▶ [Extrait]
.....
La loi travail du 8 août 2016 a créé les accords de préservation ou de développement de l’emploi, mais de quoi s’agit-il ? Quels risques représentent-ils pour vous ? Nous vous expliquons tout ce que vous devez savoir dans cette fiche pratique.
Les accords de préservation ou de développement de l’emploi (APDE) ont été créés par la loi travail du 8 août 2016. L’objectif de ces derniers est de donner davantage de flexibilité aux entreprises en leur permettant de s’adapter plus rapidement aux variations d’activité et aux changements de conjoncture. Ce qui va notamment jouer sur leur compétitivité et à terme, devrait leur permettre d’employer plus.
La particularité de ces accords est qu’ils peuvent se substituer aux clauses du contrat de travail des salariés concernés. Ainsi, si l’un de ces derniers possède dans son contrat une clause qui serait incompatible et contraire à ce qui est prévu dans l’accord, c’est ce dernier qui s’imposera vis-à-vis de ce contrat de travail.
C’est pourquoi l’APDE est aussi appelé « accord offensif ». Il va primer sur le contrat de travail, même sur les clauses les plus essentielles de ce dernier, c’est-à-dire celles concernant la rémunération et le temps de travail du salarié. A la différence des accords de compétitivité et de maintien dans l’emploi, il n’est pas nécessaire que l’entreprise éprouve des difficultés économiques. Néanmoins, comme tout accord, celui-ci devra faire l’objet d’une négociation. Il n’est pas question pour l’employeur de pouvoir unilatéralement et arbitrairement imposer à ses salariés des modifications de leur contrat.
.....
▶ [Énoncé] Recopiez tel quel le passage de l'extrait sur les accords de préservation de l'emploi, en commençant par « La particularité de » et en terminant par « contrat de travail. ». Les données fournies viennent d'une autre source que l'extrait.

▶ [Données fournies]
.....
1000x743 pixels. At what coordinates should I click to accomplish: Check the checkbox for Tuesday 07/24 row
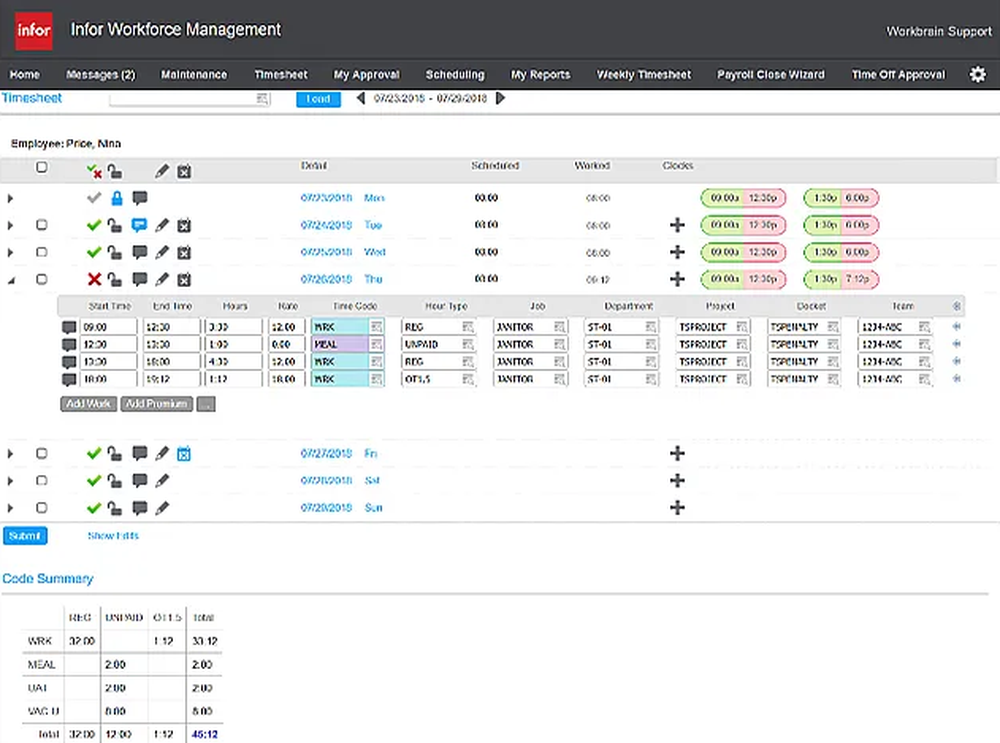point(41,225)
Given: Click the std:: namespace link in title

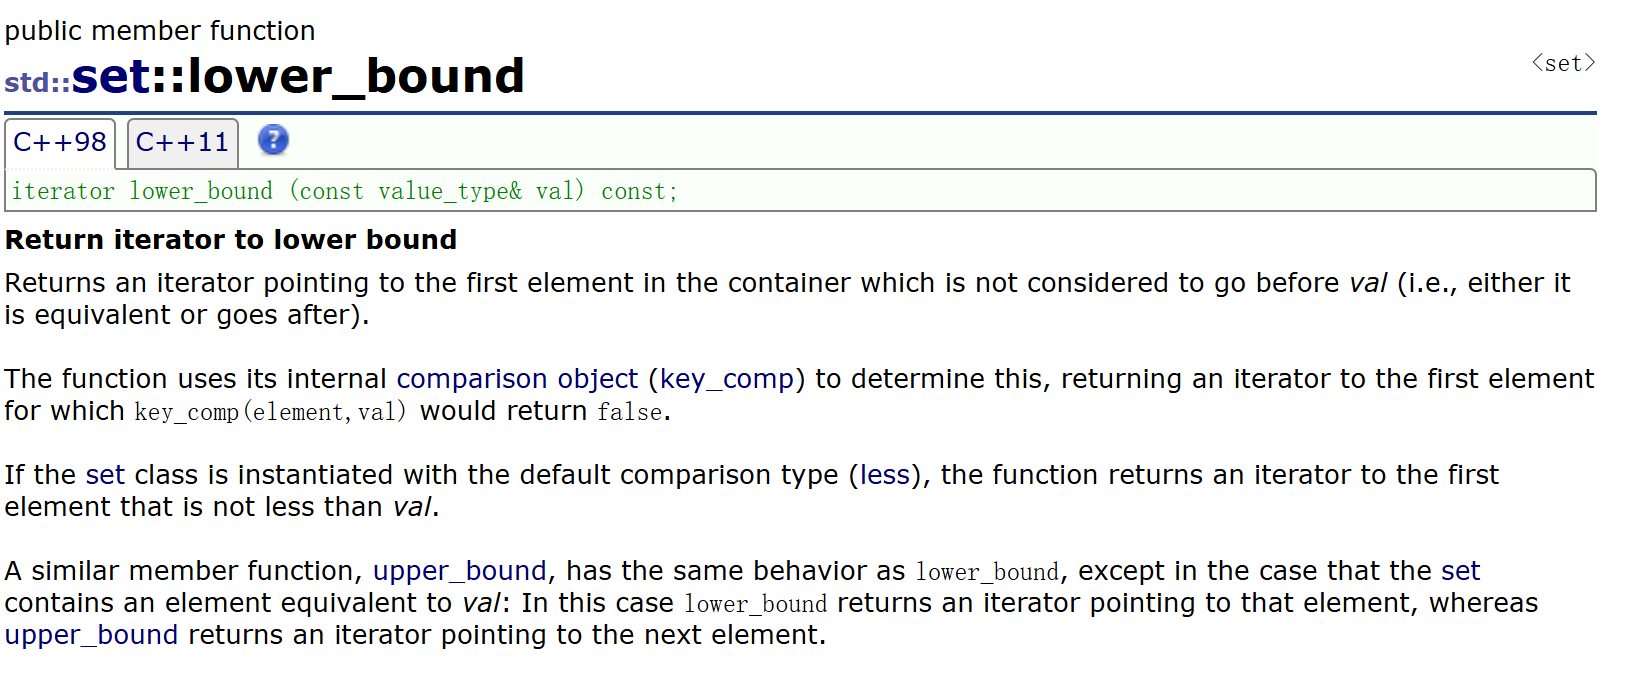Looking at the screenshot, I should [x=37, y=82].
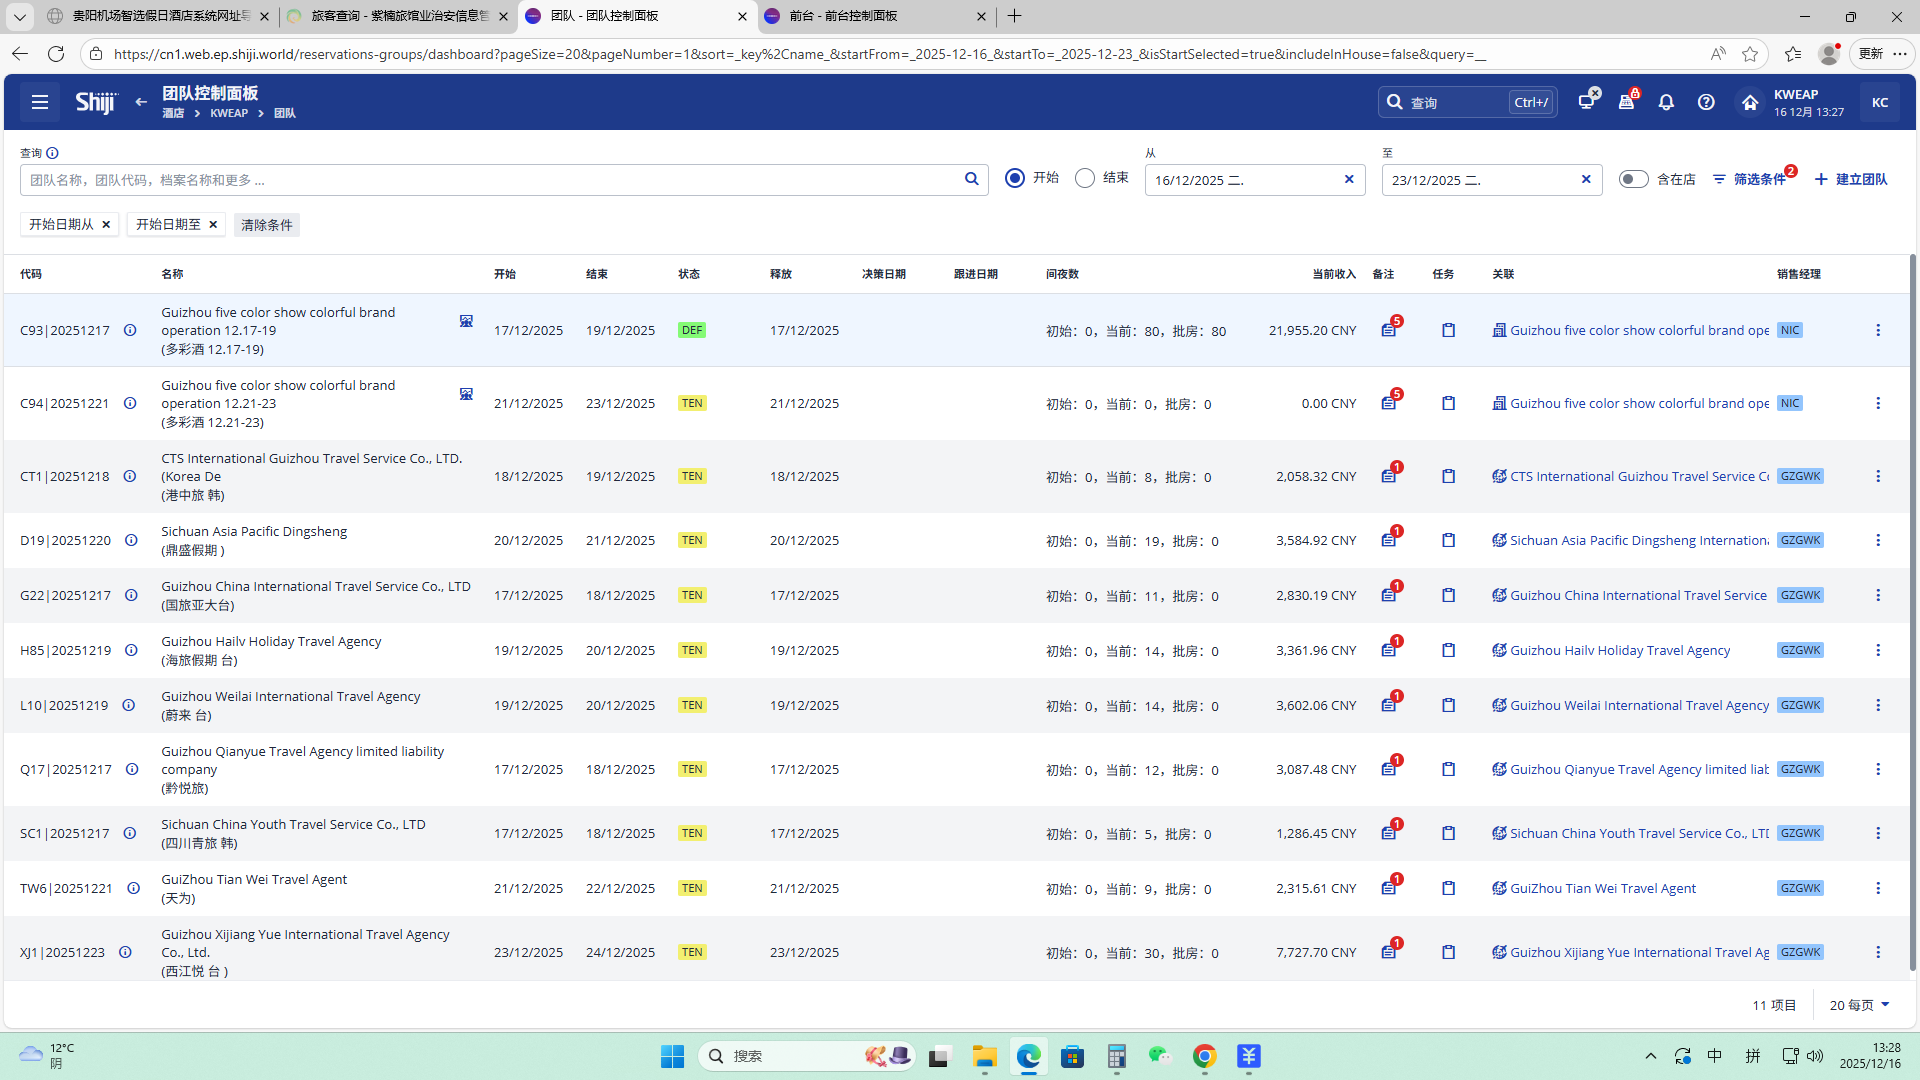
.....
▶ [Réponse]
La particularité de ces accords est qu’ils peuvent se substituer aux clauses du contrat de travail des salariés concernés. Ainsi, si l’un de ces derniers possède dans son contrat une clause qui serait incompatible et contraire à ce qui est prévu dans l’accord, c’est ce dernier qui s’imposera vis-à-vis de ce contrat de travail.